Pamiętaj, Boże, o swoich sługach
i służebnicach N. i N., i o wszystkich
tu zgromadzonych, których wiara i oddanie są Ci znane. Za nich składamy Tobie tę Ofiarę uwielbienia, a także oni ją składają i wznoszą swoje modlitwy ku Tobie, Bogu wiecznemu, żywemu i prawdziwemu, za siebie oraz za wszystkich swoich bliskich, aby dostąpić odkupienia dusz swoich i osiągnąć zbawienie.

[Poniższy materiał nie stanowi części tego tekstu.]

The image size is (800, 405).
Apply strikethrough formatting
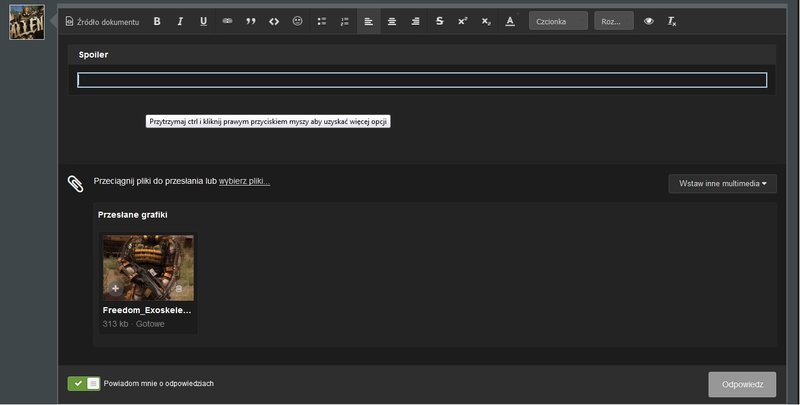[x=439, y=21]
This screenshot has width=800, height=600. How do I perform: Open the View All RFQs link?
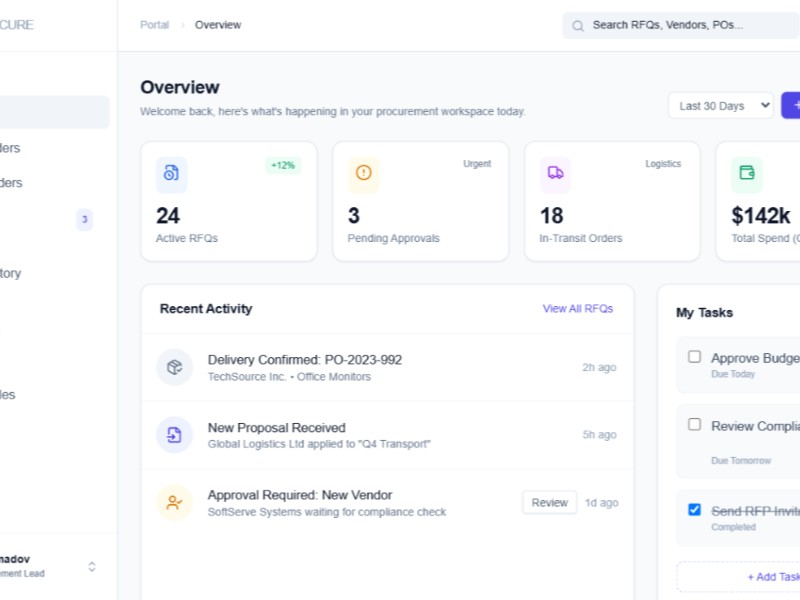[577, 309]
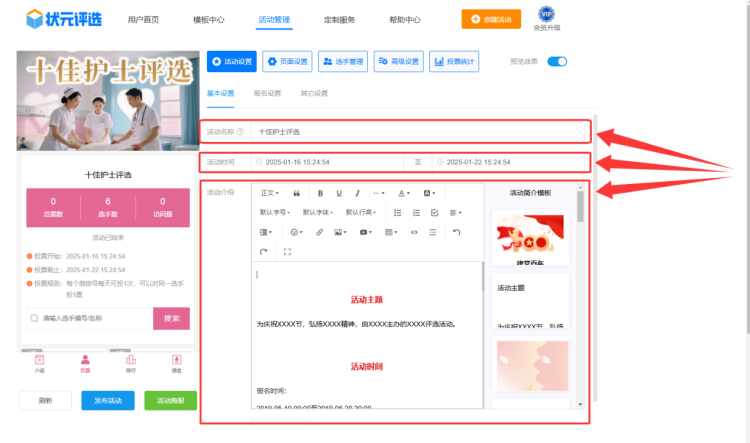Apply underline formatting in the editor

[340, 193]
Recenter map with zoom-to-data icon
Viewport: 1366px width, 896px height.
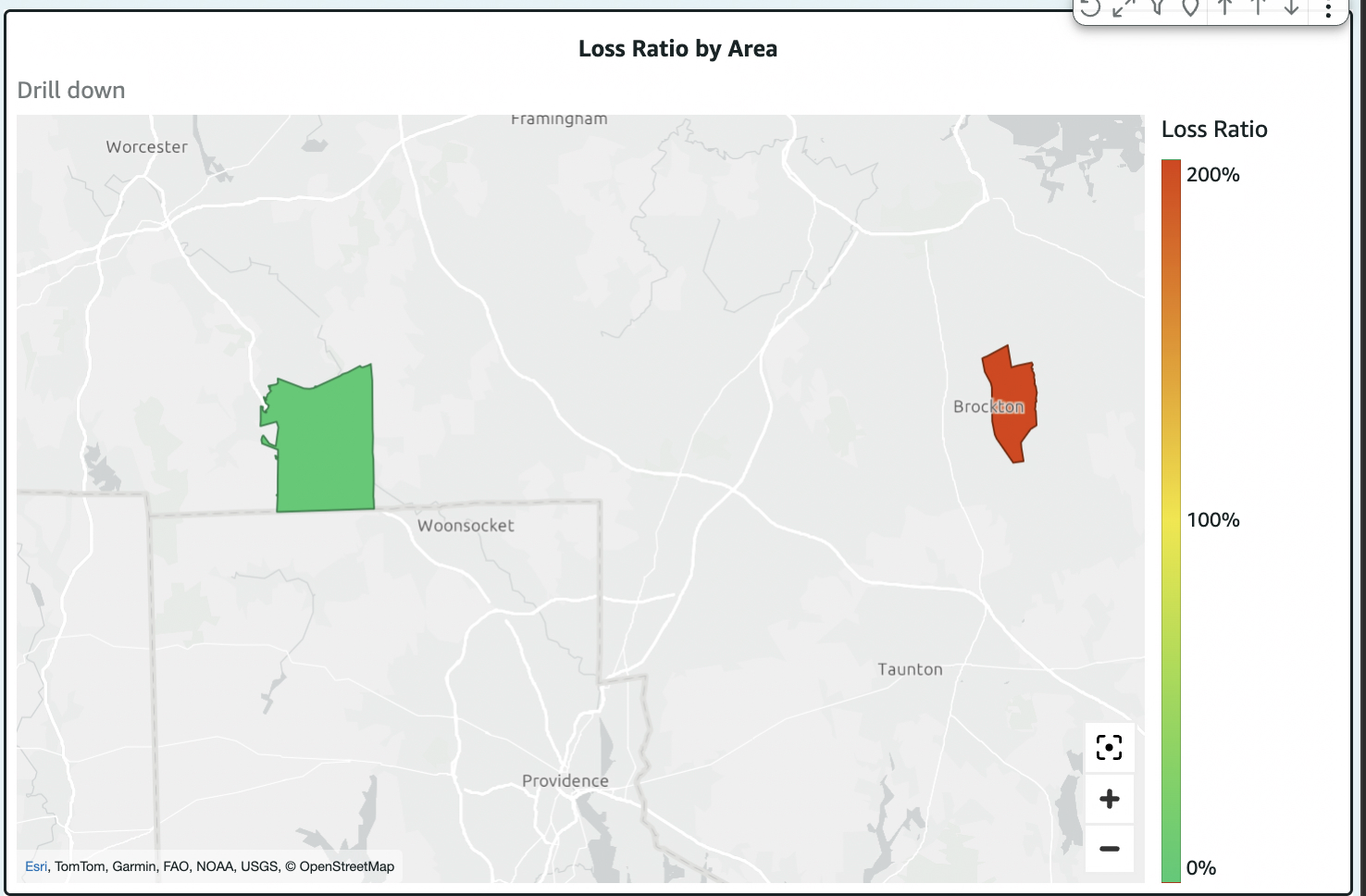1109,748
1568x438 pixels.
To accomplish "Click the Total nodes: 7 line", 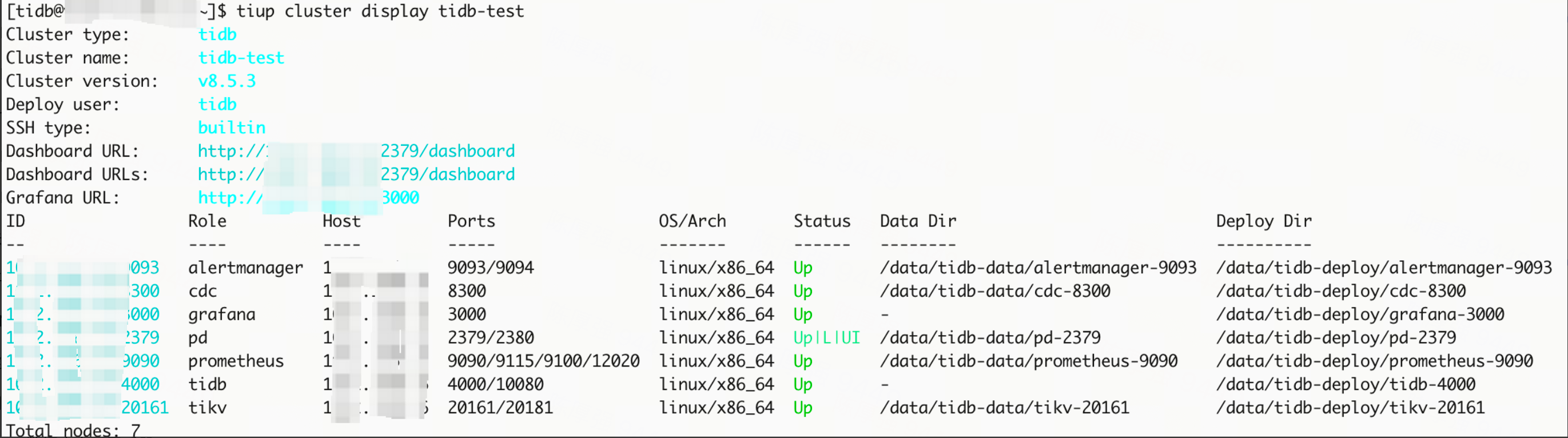I will 73,430.
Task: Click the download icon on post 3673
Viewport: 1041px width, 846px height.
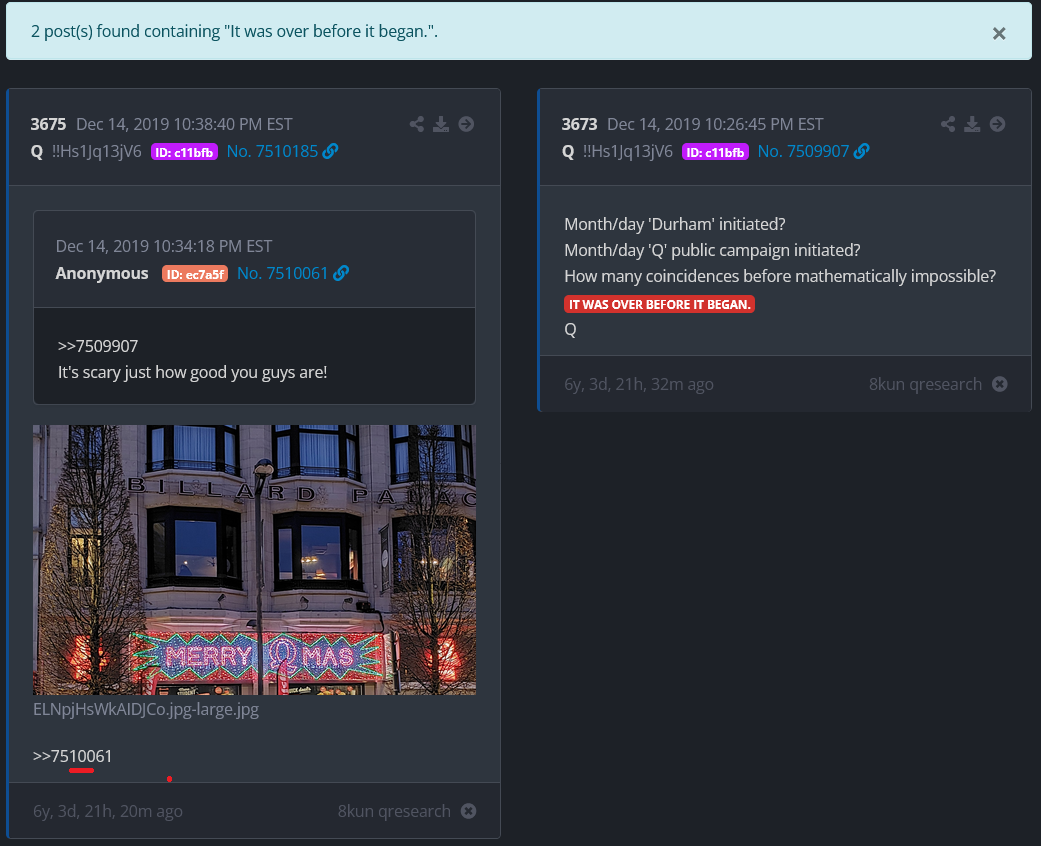Action: pyautogui.click(x=972, y=124)
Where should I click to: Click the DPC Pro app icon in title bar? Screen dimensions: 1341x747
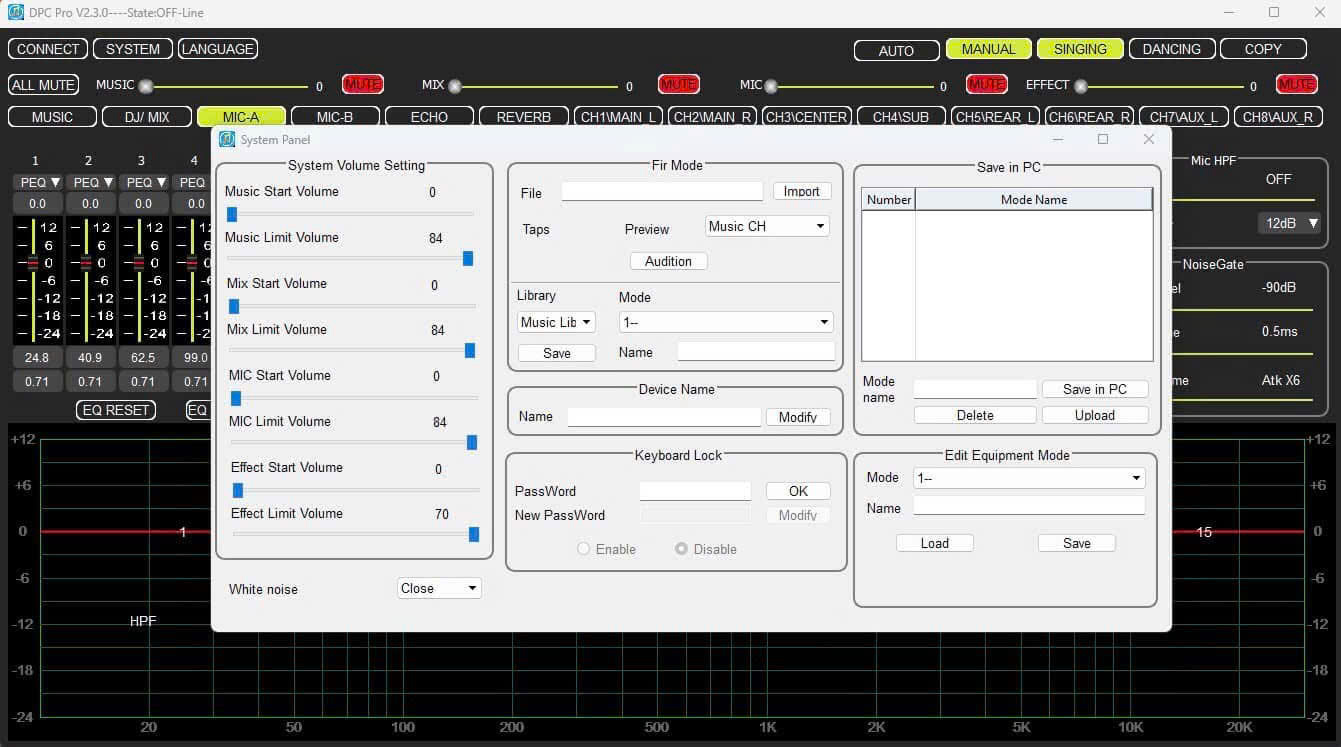[x=15, y=12]
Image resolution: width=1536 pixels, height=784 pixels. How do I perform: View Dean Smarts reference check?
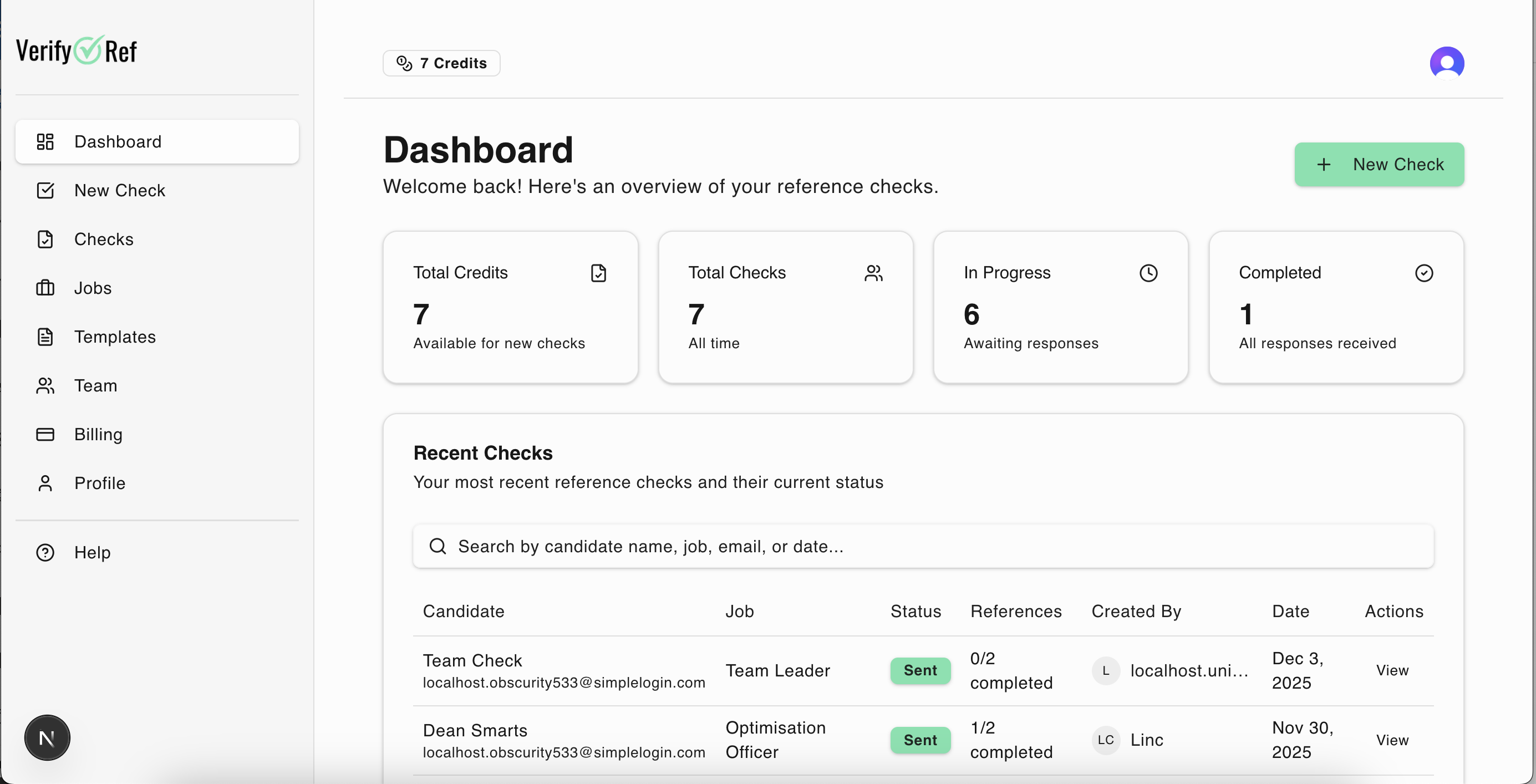click(1392, 740)
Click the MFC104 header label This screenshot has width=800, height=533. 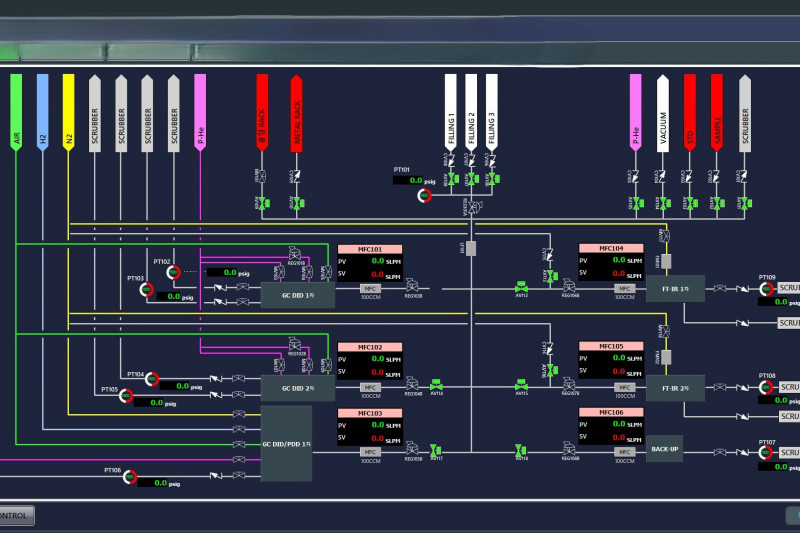pyautogui.click(x=611, y=248)
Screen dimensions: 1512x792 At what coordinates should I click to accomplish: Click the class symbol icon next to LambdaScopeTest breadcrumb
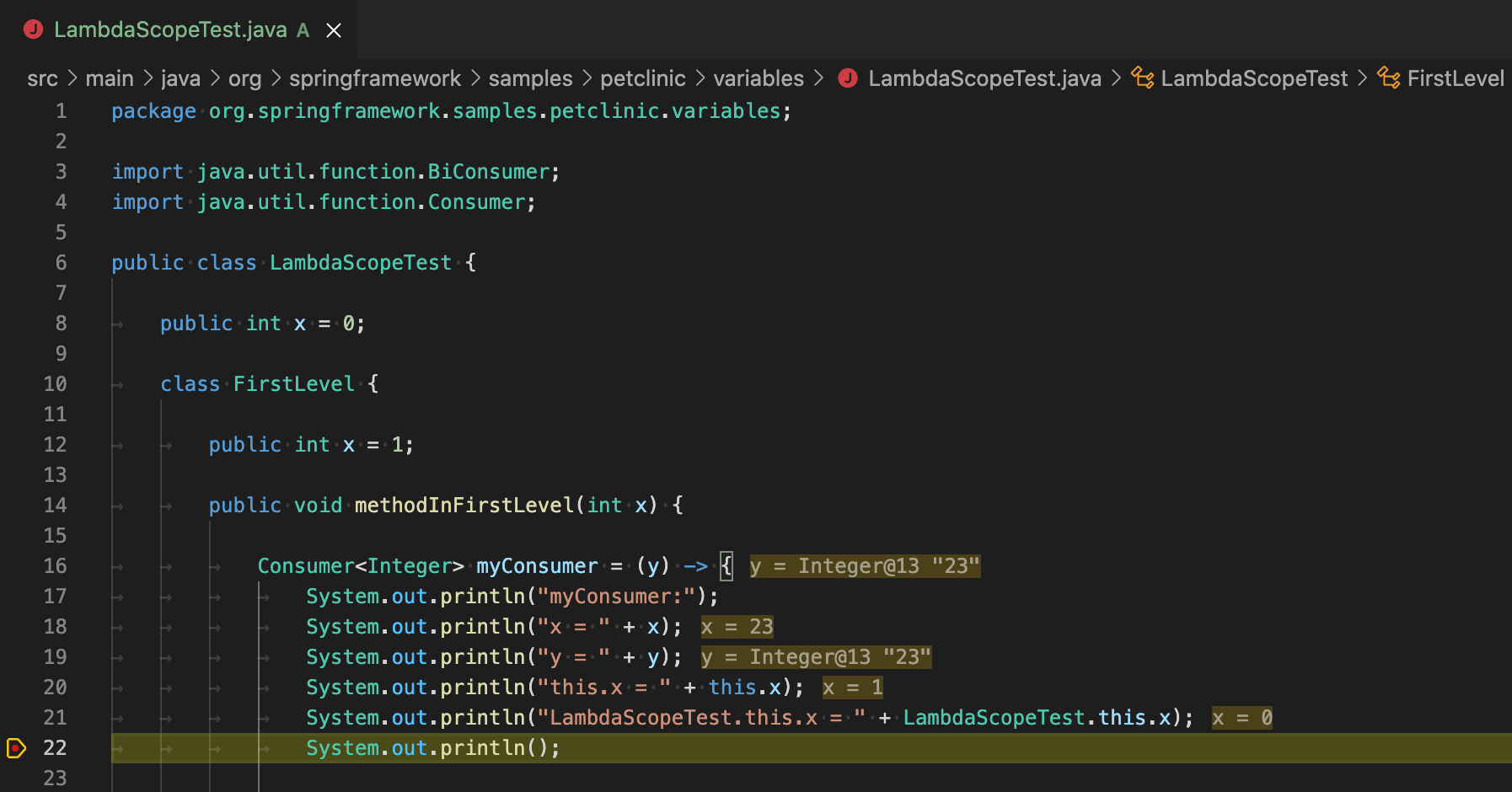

Teraz kapłan wypowiada prośbę za osoby, w intencji których się modli, a także za pozostałych wiernych, zgromadzonych w murach świątyni, gdy mówi: Pamiętaj, Boże, o swoich sługach i służebnicach i o wszystkich tu zgromadzonych, których wiara i oddanie są Ci znane[1]. Jest to błaganie o to, aby Bóg raczył zwrócić swe oblicze ku swemu ludowi, który nie chce być od Niego odłączony[2]. Prawodawca przewidział tu miejsce na wymienienie imion tych, za których kapłan się modli, aby podkreślić jedność wierzących[3]. Są oni istotnie sługami (mężczyźni) i służebnicami (kobiety), ponieważ oddają Bogu swoje sprawy i starają się żyć pobożnie (por. Ps 116, 16). Sam Apostoł nakazuje: „Proszę was, bracia, przez miłosierdzie Boże, abyście dali ciała swoje na ofiarę żywą, świętą, Bogu przyjemną, jako wyraz waszej rozumnej służby Bożej” (Rz 12, 1). Człowiek podoba się Bogu, gdy czyni wszystko ze względu na Niego, pragnąc tylko Jego chwały[4]. Ciało człowieka winno być bowiem codziennie składane jako ofiara na cześć Pana, ale nie w sensie dosłownego zabijania siebie, bo to nie jest chrześcijańskie, lecz w sensie umartwiania ciała, mającego na celu wyzbycie się złych uczynków[5]. Trzeba bowiem stronić od tego „wszystkiego, co ma choćby pozór zła” (1 Tes 5, 22). Służyć Bogu, to inaczej czynić to, co się Jemu podoba (por. Tb 14, 9). Kościół poleca Stwórcy swoje dzieci, które kroczą drogą wiary, aby Bóg raczył im błogosławić[6]. Wspomina się tu zarówno o tych, za których kapłan modli się w sposób szczególny, jak i też za całą wspólnotę, wskazując na to, iż sam Bóg zna wiarę i oddanie każdego, gdyż mówi Psalmista: „Przenikasz i znasz mnie” (Ps 139, 1). Jeden Pan wie, kto ma jaką wiarę i On też zna każdego dogłębnie, tak że kapłan wspominając o wszystkich zgromadzonych na liturgii, oddaje Bogu ich prośby, by Ten raczył wspomóc każdego z nich[7].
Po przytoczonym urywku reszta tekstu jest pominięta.